▸ What to do
Please carry the explanation of greedy interval stabbing forward from its last sentence.

╭─ Source extract

However, the objective here is different. We are not minimizing the number of chosen days. We are minimizing the maximum number of chosen days that fall inside any single interval. This changes the problem from a pure covering problem into a balanced covering problem, where distribution matters.
A brute-force approach would try all possible subsets of candidate points induced by interval endpoints, check whether every interval is hit, and compute the maximum coverage per interval. This is exponential in the number of candidate points and completely infeasible.
The key observation is that the greedy stabbing solution already produces a highly structured set of points: each chosen point is the right endpoint of some interval, and intervals are processed in increasing order of finishing time. This structure ensures that chosen points are as “right-shifted” as possible, preventing unnecessary clustering inside long overlapping intervals. Any deviation that shifts points leftwards or adds extra points tends to only increase overlap inside existing intervals.
This makes the greedy stabbing construction not just optimal for coverage size, but also optimal for minimizing the maximum number of chosen points inside any interval.
| Approach | Time Complexity | Space Complexity | Verdict |
|---|---|---|---|
| Brute Force subsets of points | O(2^n · n) | O(n) | Too slow |
| Greedy interval stabbing | O(n log n) | O(n) | Accepted |
Algorithm Walkthrough
- Sort all intervals by their finishing time in increasing order. This ensures that when we decide where to place a new inspection day, we always prioritize intervals that end earliest, because they have the least flexibility.
- Maintain an initially empty list of chosen days. These are the actual inspection days we are constructing.
- Iterate through intervals in sorted order. For each interval, check whether it is already “covered”, meaning it contains at least one previously chosen day. If it is covered, we do nothing.
- If the interval is not covered, we must add a new inspection day. The best choice is to place this day exactly at the right endpoint of the interval. This maximizes reuse of this point for future intervals while avoiding unnecessary earlier placement that could increase overlap in longer intervals.
- After constructing the full set of chosen days, compute for each interval how many chosen days lie inside it. The answer value is the maximum of these counts over all intervals.
- Output the number of chosen days and the list itself.
Why it works
The greedy process constructs a minimal hitting set where each chosen point is placed as far right as possible while still covering the current interval. This structure ensures that any time we add a new point, it is forced by an interval that has not been covered yet, meaning no earlier chosen point lies inside it. As a result, the number of chosen points inside any interval is exactly the number of greedy “activations” that occur while sweeping intervals that overlap it.

╰─
╭─ Data block

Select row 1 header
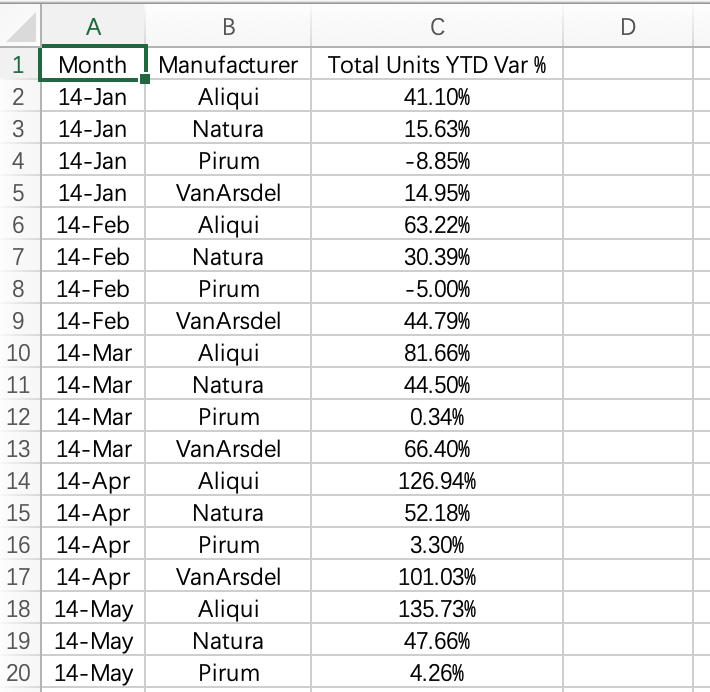This screenshot has height=692, width=710. pyautogui.click(x=20, y=64)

╰─

▸ Response to this task
Any alternative valid solution must still place at least one point inside every interval, and any attempt to reduce overlap by shifting points left or redistributing them cannot reduce the number of times a long interval is intersected without breaking coverage of some rightmost interval. This makes the greedy construction optimal for both feasibility and the maximum-load objective.
Python Solution
import sys
input = sys.stdin.readline
def solve():
n = int(input())
seg = []
for _ in range(n):
s, e = map(int, input().split())
seg.append((s, e))
seg.sort(key=lambda x: x[1])
chosen = []
for s, e in seg:
# check if already covered
covered = False
for x in chosen:
if s <= x <= e:
covered = True
break
if not covered:
chosen.append(e)
# compute maximum coverage per interval
ans = 0
for s, e in seg:
cnt = 0
for x in chosen:
if s <= x <= e:
cnt += 1
ans = max(ans, cnt)
print(len(chosen))
print(*chosen)
if __name__ == "__main__":
solve()
The implementation follows the greedy construction directly. Sorting by right endpoint ensures that each time we add a point, it is positioned at the latest possible moment that still covers the current interval. The coverage check scans previously chosen points, which is acceptable given n ≤ 2500.
The second pass computes the objective value by counting intersections for each interval. This is a straightforward validation step aligned with the problem definition.
A common mistake here is trying to optimize only the number of points and assuming that is sufficient. The second pass makes explicit that the actual objective depends on distribution, not only cardinality.
Worked Examples
Example 1
Consider intervals [0, 2], [1, 3], [2, 4].
Sorted by end gives the same order.
We process [0,2], choose 2.
Next [1,3] already contains 2, so skip.
Next [2,4] contains 2, so skip.
Chosen days: [2]
| Step | Interval | Chosen set | Action |
|---|---|---|---|
| 1 | [0,2] | [] | add 2 |
| 2 | [1,3] | [2] | covered |
| 3 | [2,4] | [2] | covered |
Maximum coverage is 1 for all intervals.
This shows how overlapping intervals can collapse into a single inspection day.
Example 2
Consider intervals [0,1], [2,3], [4,5].
Each interval is disjoint.
We pick 1, then 3, then 5.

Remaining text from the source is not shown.